Goal -> Rewrite every line of the data below with each "screenshot" changed to "screen capture" and nothing else altered, leaving out the pictures.

Exercise material ->
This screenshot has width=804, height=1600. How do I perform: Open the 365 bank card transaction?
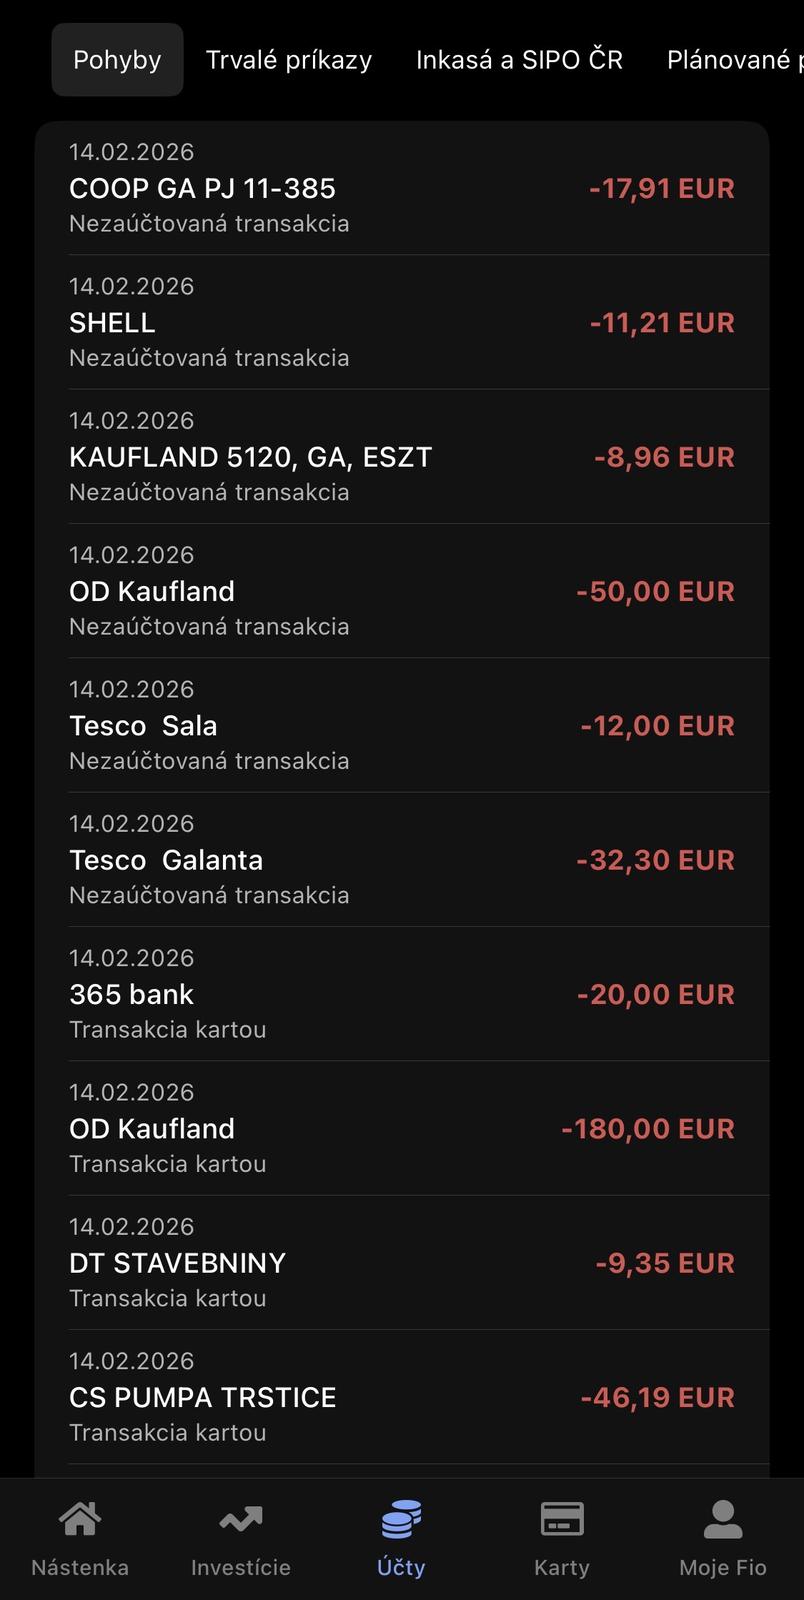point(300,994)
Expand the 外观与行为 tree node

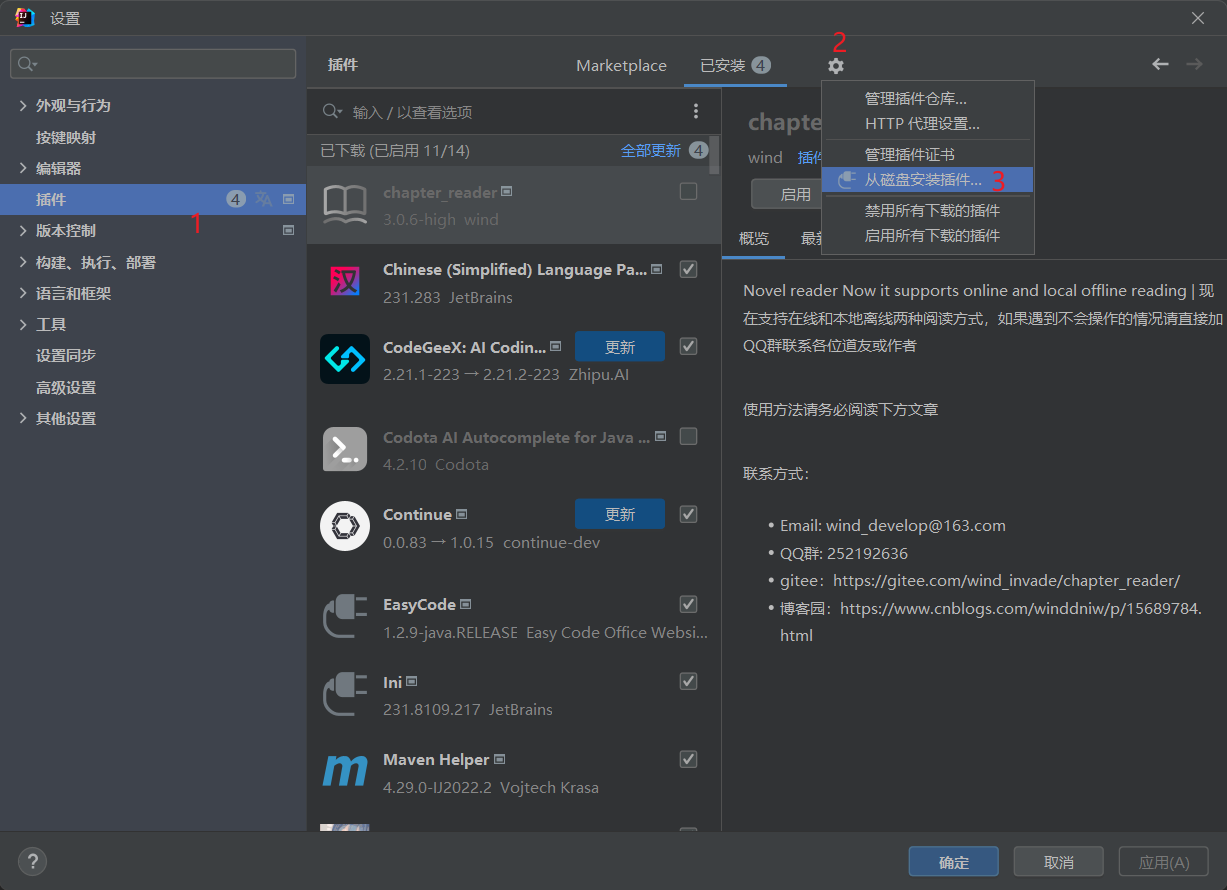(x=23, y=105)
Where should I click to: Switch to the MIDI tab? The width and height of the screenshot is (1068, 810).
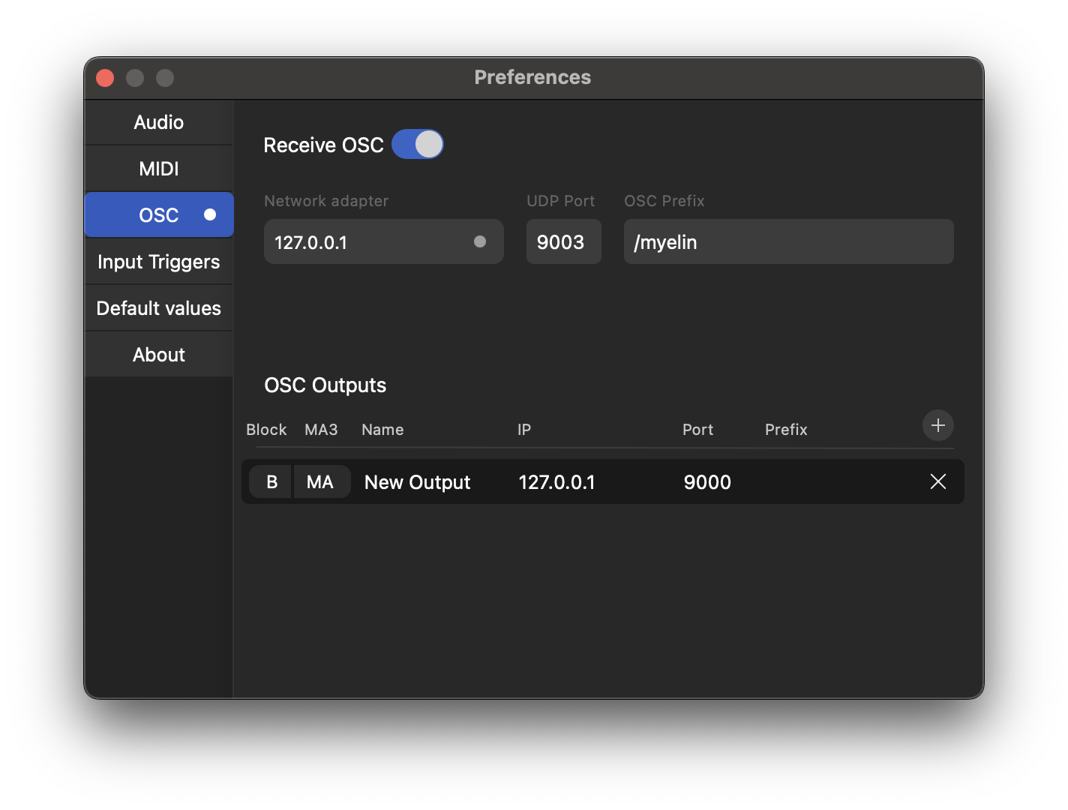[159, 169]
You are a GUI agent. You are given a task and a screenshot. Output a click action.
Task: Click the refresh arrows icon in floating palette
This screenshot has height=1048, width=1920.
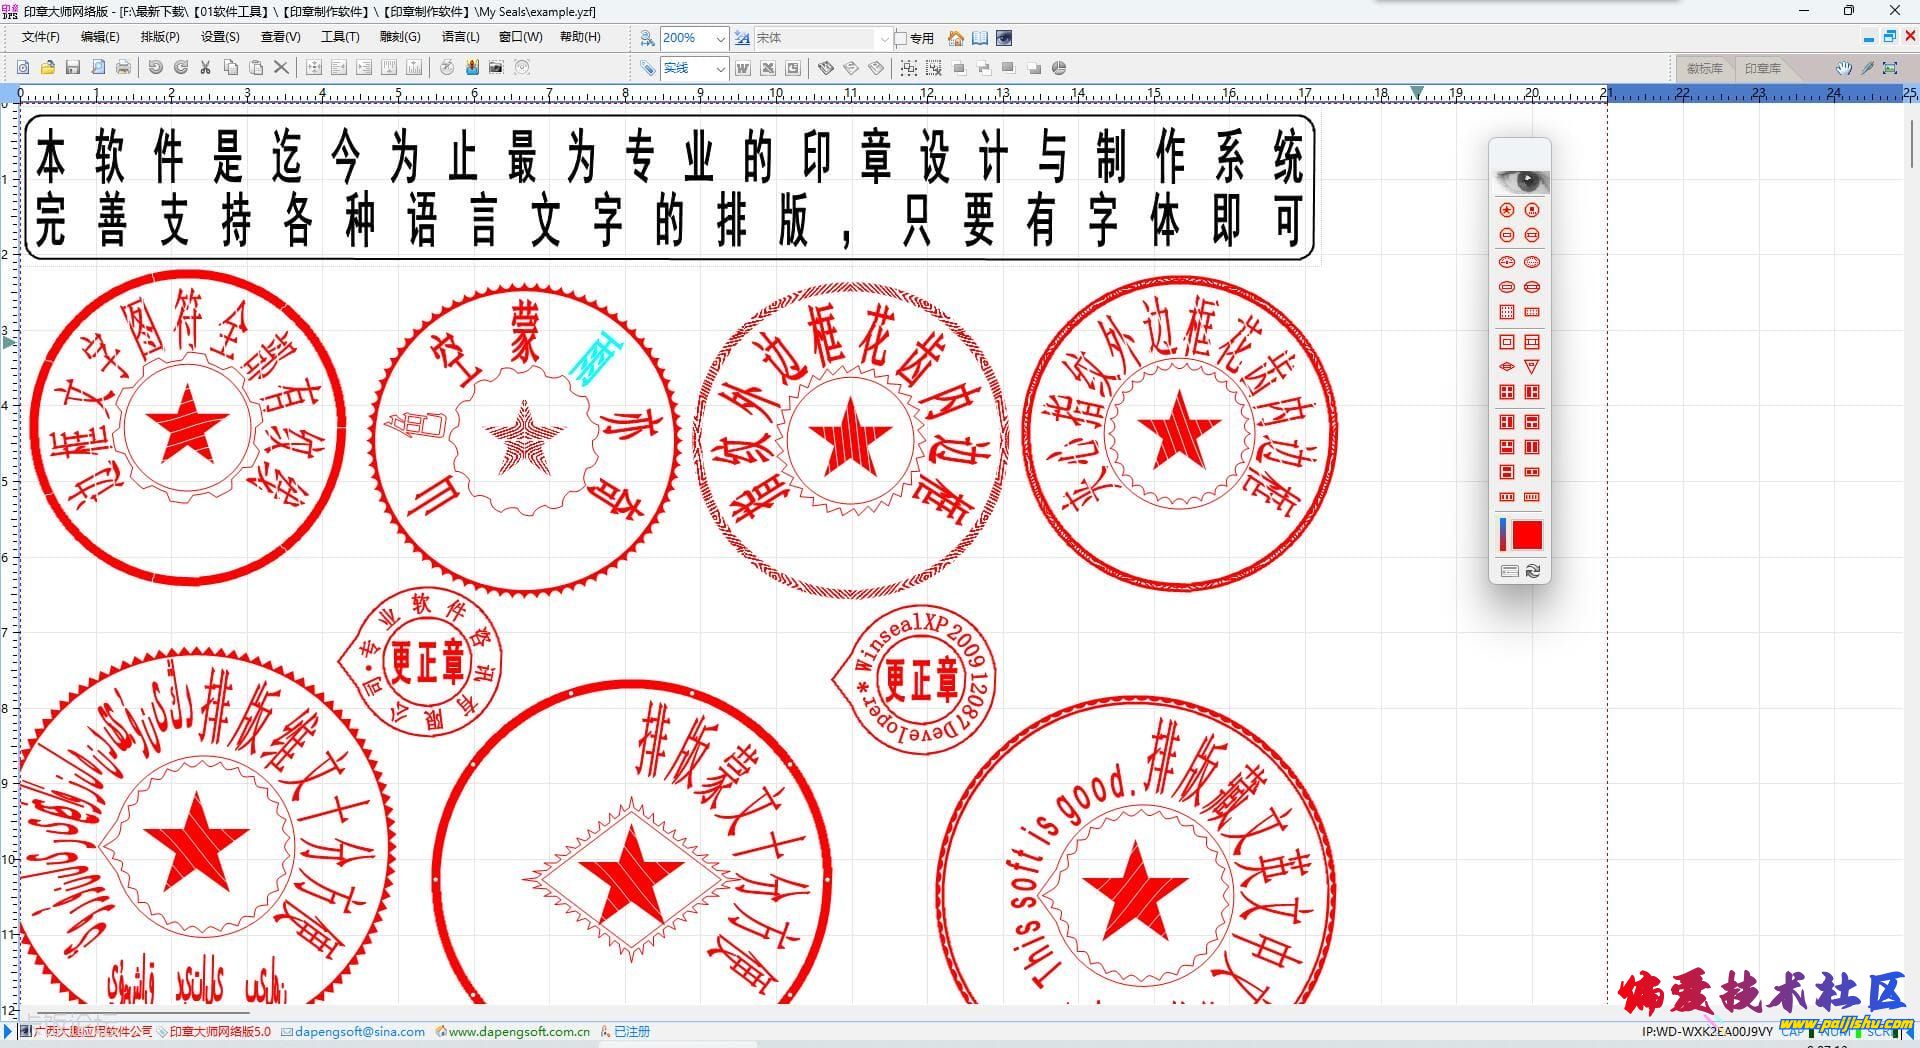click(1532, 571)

Solution for this exercise ->
This screen capture has width=804, height=1600. How do I perform: Open the 365 bank card transaction?
point(300,994)
Expand the 外观与行为 tree node

(x=23, y=105)
Where should I click to: Switch to the MIDI tab? The width and height of the screen capture is (1068, 810).
[159, 169]
You are a GUI agent. You are given a task and a screen capture. Output a click action.
Task: Click the refresh arrows icon in floating palette
This screen capture has height=1048, width=1920.
click(1532, 571)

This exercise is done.